If I make a list of things which influenced me the most during the year 2019, Naval Ravikant’s podcast with Joe Rogan will top that list! It made a lasting impression and changed my viewpoint on life and career.
During this podcast, Naval uses an interesting metaphor on why people find him interesting. If you see a bear in the circus, that’s common. If you see a performer on a bike, that’s common. But if you see a bear on the bike, that is certainly uncommon and interesting. Naval brings an interesting mix of entrepreneurship and philosophy, hence the ‘Bear on a Bike’ metaphor.

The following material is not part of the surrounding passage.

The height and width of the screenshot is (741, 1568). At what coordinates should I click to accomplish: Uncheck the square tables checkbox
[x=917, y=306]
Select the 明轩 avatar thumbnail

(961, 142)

This got me thinking about some discussions I had with members of my organization around specialization vs. generalization. As an engineer, the progression of career is usually associated with the increased knowledge, increased scope, and increased impact; either as an individual contributor (scale up) or as a people manager (scale out). On the path to this progression, you can learn many skills which will be required or useful where you are going. If you have a luxury, you could try to be intentional on what projects you are executing to learn these skills.
The bear
Well, you may have already guessed it, but as a software engineer, you are the bear! Your engineering and problem solving skills are your ‘bear-ness’. However, you are not the only bear in this circus! This circus could be anything; a job, a promotion, good projects, startups and whatnot. How do you become an interesting bear with some edge on the other bears?
The bike
So the trick is to teach the bear how to ride a bike, or a unicycle, as Naval says. What is the bike/skateboard/unicycle of our industry? You can look at it from a couple of different angles. Let’s start with the specialized functional areas.
Front end
Windows app dev
Cloud Services
Game dev
Mobile dev
Data Engineering
BI Engineering
Network Engineering
Site reliability
Security
Privacy
Accessibility
Deployment technologies
Scalability
Performance and optimization
Localization & Internationalization
Full stack
I am definitely missing others, so please feel free to add them in the comments.

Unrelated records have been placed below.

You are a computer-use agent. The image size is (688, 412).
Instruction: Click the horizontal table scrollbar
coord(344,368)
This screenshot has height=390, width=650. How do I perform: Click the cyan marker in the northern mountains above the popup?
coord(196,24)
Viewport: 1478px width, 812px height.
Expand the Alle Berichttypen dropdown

As you grow in your career, change teams, or change companies, you may have an opportunity to be selective on what you want to do. Try out different things, figure out what you are enjoying and what works well with your strength; specialize on one or more of these. Learn to ride the bike.
In addition to diving deeper into specific functional areas of software development, one can also learn the ropes of the industry they are part of. Although, I should say that it takes longer to achieve differentiated specialization in any verticals.
Financial services
Legal & Contract Management
Insurance
Healthcare
E-commerce
Hardware & embedded
Gaming
Media
Education
Many more…
Today, if you look at the startups in any specific vertical, chances are high that it is founded or supported by experienced people from that industry who have spent years to understand the customers and/or nuances of that domain.
The foundation of technology is critical, but one has to build on top of that foundation. What you build and how you build it is up to you, whether it is functional expertise, industry expertise, or both.